SWOT analysis or SWOT matrix was developed as part of strategic management and strategic studies of business operations, equating each action on the basis of competitive advantage or disadvantage an organization holds over its competitors or environment. It is one of the most powerful business analysis techniques adopted by millions of business administrators and decision makers in different walks of life. It can be used to solve many different types of complex problems ranging from customization of products to performing competitor analysis for product and market positioning. 
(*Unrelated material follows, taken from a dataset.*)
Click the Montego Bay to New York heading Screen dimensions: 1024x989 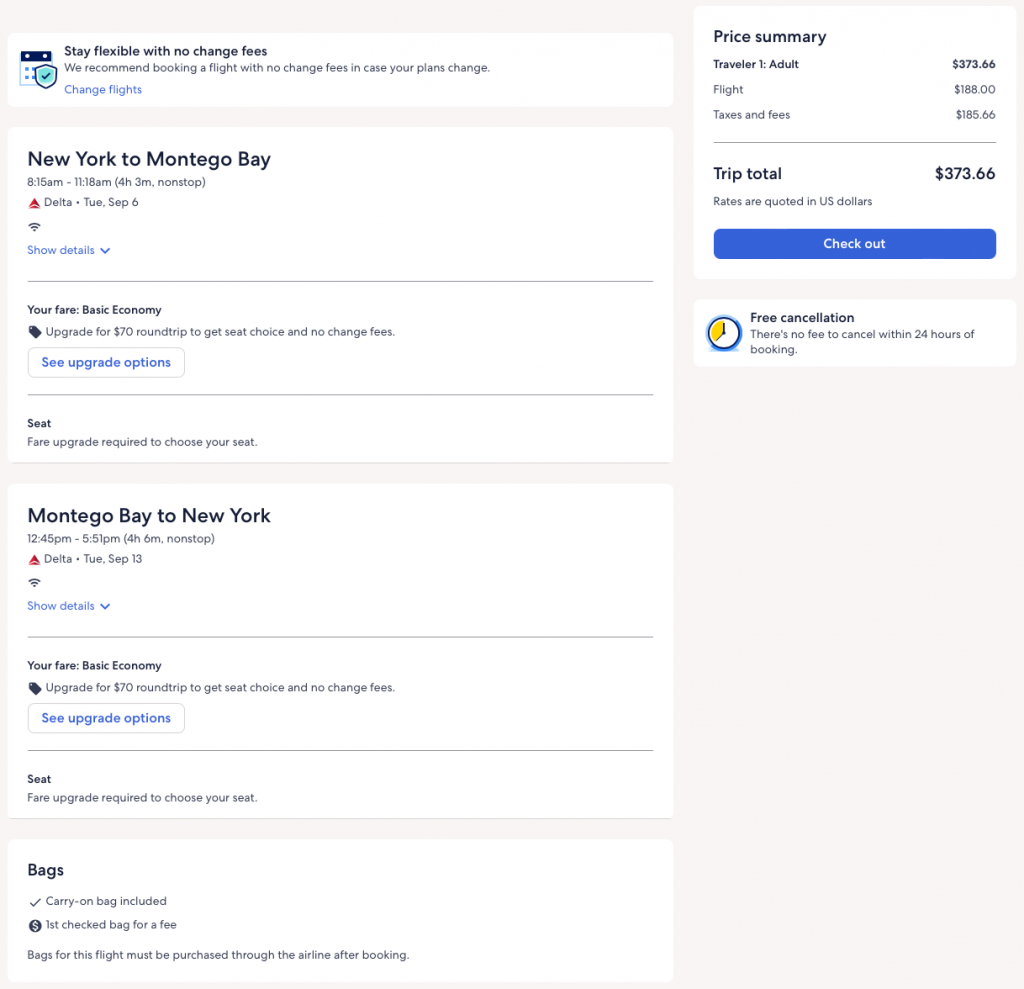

With proper access to data and the right techniques, any analyst can make a huge impact by putting analysis into a concrete action plan.

Situation Analysis

Many companies are now relying on the concept of Game Theory to solve strategic business problems. The use of Predictive Intelligence and Machine Learning tools is highly prevalent in this area of business analytics. This makes situation analysis one of the most advanced and extremely reliable tools to assess and monitor how an organization or team stands up in the face of internal and external challenges and difficulties, and what action plan is ready in time. With the best access to BI tools, analysts are able to accurately predict the outcomes of their decisions in volatile or uncertain times. The manufacturing companies, real estate players, and healthcare management companies are among the biggest users of situation analysis to meet the demands of their respective markets.

OLAP

OLAP is Online Analytical Processing as applied to the various branches of business intelligence domains. In the top business analytics courses, trainers focus on the predictive and descriptive side of OLAP. This essentially refers to the use of advanced and emerging technologies for various types of business analytics techniques. These could be big data intelligence, real-time analytics, predictive analysis, AI-based data visualization, and reporting, and now, search based automated data analysis. Enterprises that invest in OLAP platforms have a limitless scope of scaling their existing BA / BI capabilities, bringing in unmatched accuracy into never seen before data pools. The level of planning that goes into OLAP makes it one of the most extensive business operations in the current scenario, and companies are constantly hiring top analysts to get their BI capabilities to the top. From regression analysis to multi dimensional analysis, OLAP is created to meet “demand” as it comes. This is used in sales forecasting, marketing analysis, employee engagement metrics, and so much more. In fact, by 2030, 40% of the global BA BI software market would be dominated by OLAPs with AI and predictive intelligence capabilities. 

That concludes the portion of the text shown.